(A run of records)

────────

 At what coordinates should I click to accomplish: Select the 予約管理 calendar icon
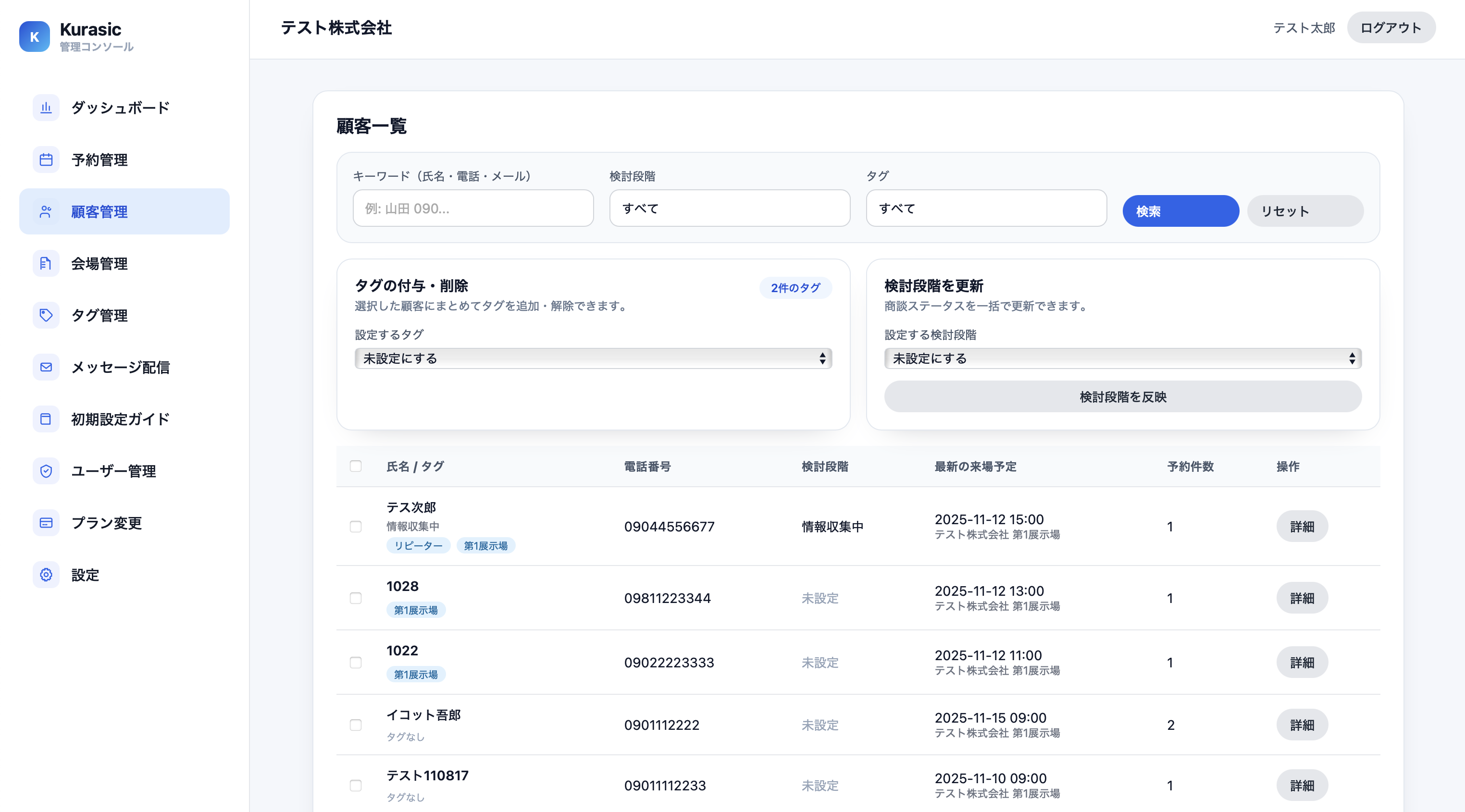pos(46,160)
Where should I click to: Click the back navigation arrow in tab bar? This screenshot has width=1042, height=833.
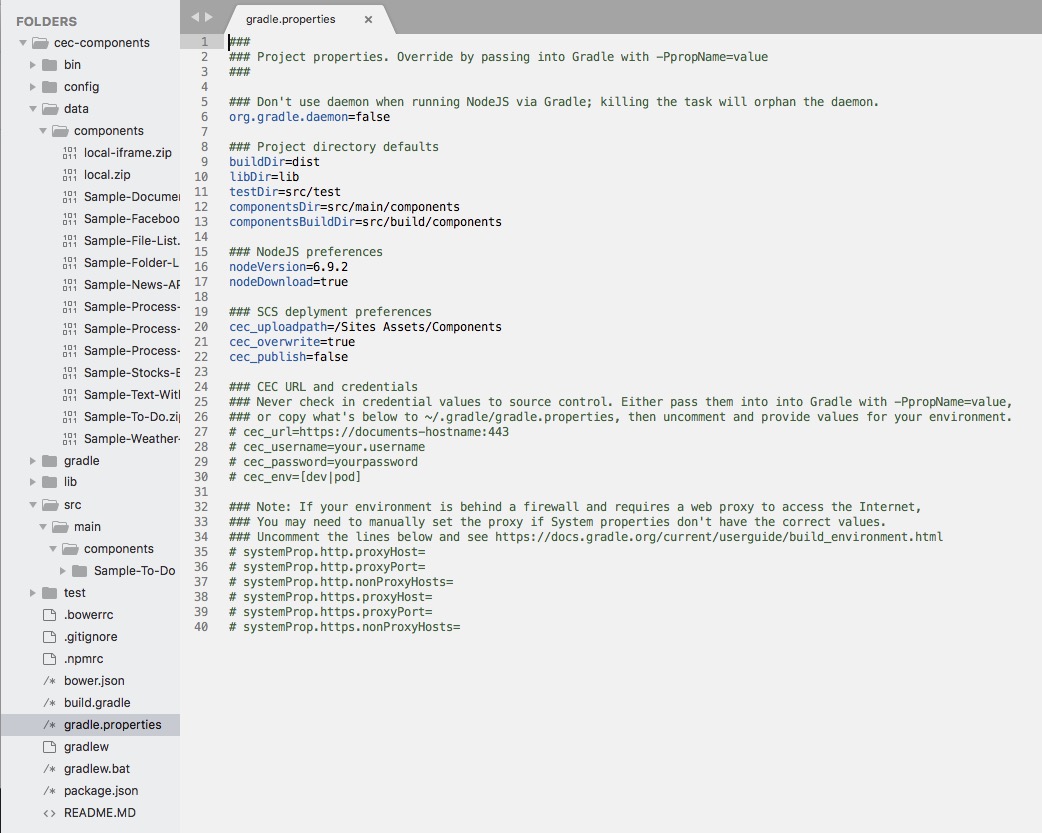195,17
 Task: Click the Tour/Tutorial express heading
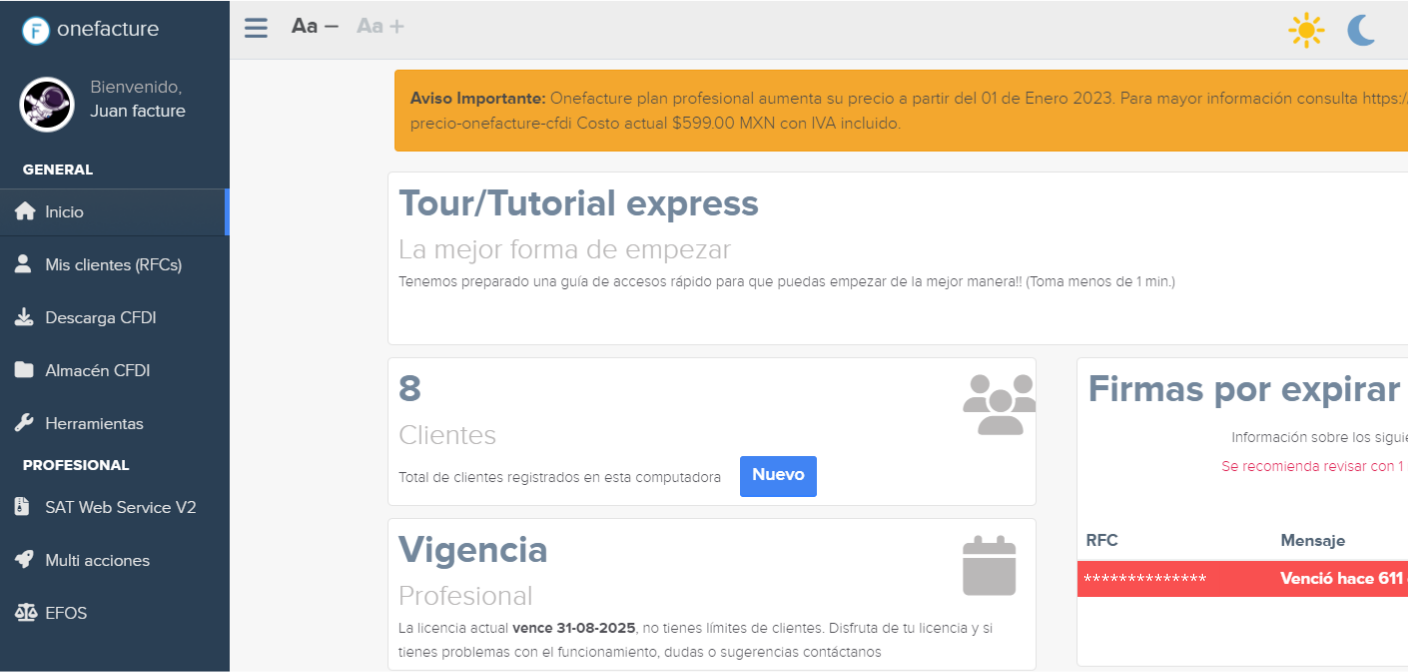click(578, 203)
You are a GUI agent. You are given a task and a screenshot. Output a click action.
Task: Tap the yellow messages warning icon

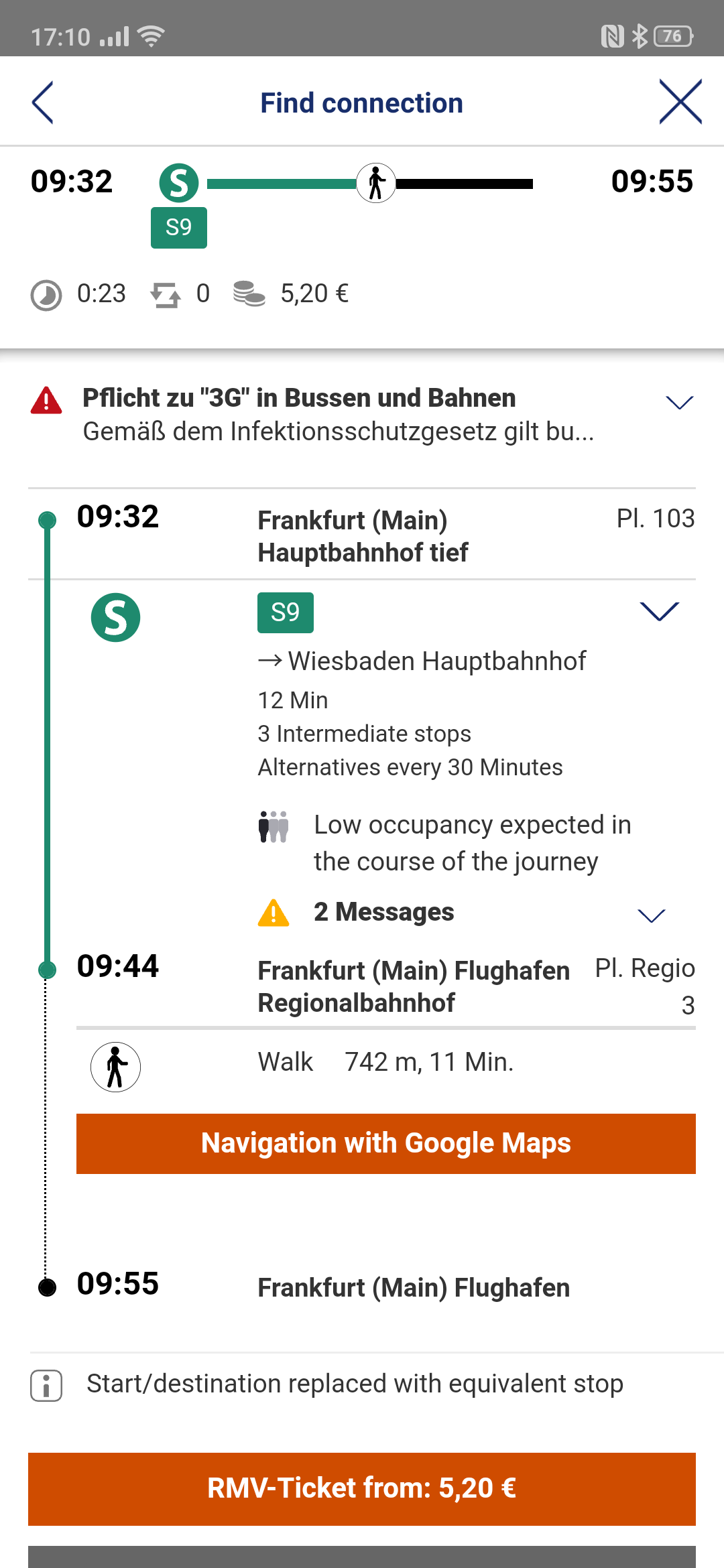point(274,913)

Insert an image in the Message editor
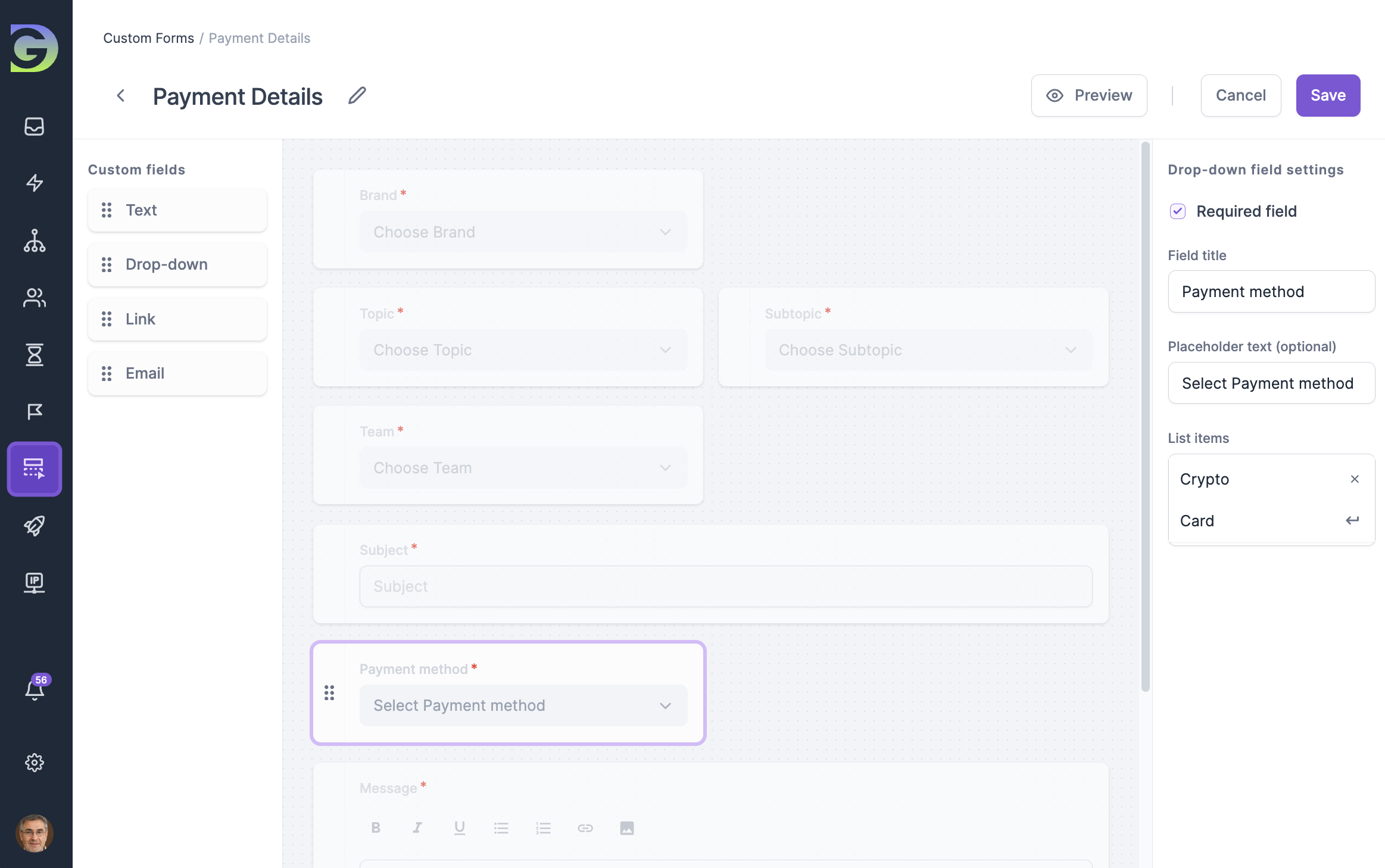click(x=626, y=828)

────────

STATED TASK
Please reproduce every line of the items above, requests included, scaling each coordinate in the answers by 0.35 and rounding to whole numbers, with halves rounded up. Leave out the pictures.

SOLUTION TO THE PROBLEM
 At what coordinates should I click to accomplish: Select the 予約管理 calendar icon
pos(16,56)
Where should I click to: Click the back navigation arrow in tab bar? This screenshot has width=1042, height=833.
68,6
 Task: Click the Tour/Tutorial express heading
click(202, 71)
You are a GUI agent. You are given a task and a screenshot. Output a click action.
Task: Tap the yellow messages warning icon

point(96,320)

Insert an image in the Message editor
click(x=219, y=290)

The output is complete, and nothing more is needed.